2. The amount reported represents the principal amount of the reporting person's Note only. Accrued interest of 5% per year based on the actual number of days elapsed through the conversion date will also convert into shares of the issuer's common stock.
3. The outstanding principal and accrued interest of the Note automatically converts into shares of the issuer's common stock at the price per share available to the public as set forth in the final prospectus related to the IPO upon the closing of the IPO; if not so converted, the Note has a maturity date of September 6, 2018, at which time it will automatically convert into shares of the issuer's common stock.

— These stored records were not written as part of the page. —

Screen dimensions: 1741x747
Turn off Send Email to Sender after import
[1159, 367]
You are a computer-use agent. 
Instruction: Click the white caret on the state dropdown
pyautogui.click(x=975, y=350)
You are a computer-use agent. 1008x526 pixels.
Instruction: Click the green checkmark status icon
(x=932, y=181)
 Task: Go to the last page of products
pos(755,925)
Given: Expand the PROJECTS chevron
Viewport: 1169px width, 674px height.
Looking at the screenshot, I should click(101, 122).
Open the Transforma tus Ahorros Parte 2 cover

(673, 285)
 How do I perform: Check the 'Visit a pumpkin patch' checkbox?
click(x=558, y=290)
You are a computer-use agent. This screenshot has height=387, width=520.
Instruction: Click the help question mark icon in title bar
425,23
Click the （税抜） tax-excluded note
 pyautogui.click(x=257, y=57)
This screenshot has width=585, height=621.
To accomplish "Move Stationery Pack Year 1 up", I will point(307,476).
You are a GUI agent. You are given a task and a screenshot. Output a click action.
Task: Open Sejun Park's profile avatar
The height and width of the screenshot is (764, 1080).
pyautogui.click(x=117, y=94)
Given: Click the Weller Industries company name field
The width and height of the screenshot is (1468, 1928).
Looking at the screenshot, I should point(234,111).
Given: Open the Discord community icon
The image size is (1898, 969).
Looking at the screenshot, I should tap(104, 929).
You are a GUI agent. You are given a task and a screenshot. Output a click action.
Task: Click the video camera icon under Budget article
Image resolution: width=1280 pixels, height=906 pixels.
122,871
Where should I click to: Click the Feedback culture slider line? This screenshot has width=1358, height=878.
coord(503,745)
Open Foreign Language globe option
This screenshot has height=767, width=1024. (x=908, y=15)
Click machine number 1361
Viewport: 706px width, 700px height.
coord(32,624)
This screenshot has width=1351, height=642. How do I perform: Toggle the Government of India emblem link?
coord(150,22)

4. Securities held by a limited partnership of which the reporting person is a trustee of a trust which is the general partner. The reporting person disclaims beneficial ownership in these securities except as to the reporting person's pecuniary interest therein.
5. Securities held by Sutter Hill Ventures, a California Limited Partnership ("Sutter Hill"). The reporting person is a managing director and member of the management committee of the general partner of Sutter Hill. The reporting person disclaims beneficial ownership in these securities except as to the reporting person's pecuniary interest therein.
6. Securities held by a trust of which the reporting person is a trustee. The reporting person disclaims beneficial ownership in these securities except as to the reporting person's pecuniary interest therein.
Remarks:
/s/Robert Yin, By Power of Attorney 10/13/2017
** Signature of Reporting Person Date
Reminder: Report on a separate line for each class of securities beneficially owned directly or indirectly.
* If the form is filed by more than one reporting person, see Instruction 4 (b)(v).
** Intentional misstatements or omissions of facts constitute Federal Criminal Violations See 18 U.S.C. 1001 and 15 U.S.C. 78ff(a).
Note: File three copies of this Form, one of which must be manually signed. If space is insufficient, see Instruction 6 for procedure.
Persons who respond to the collection of information contained in this form are not required to respond unless the form displays a currently valid OMB Number.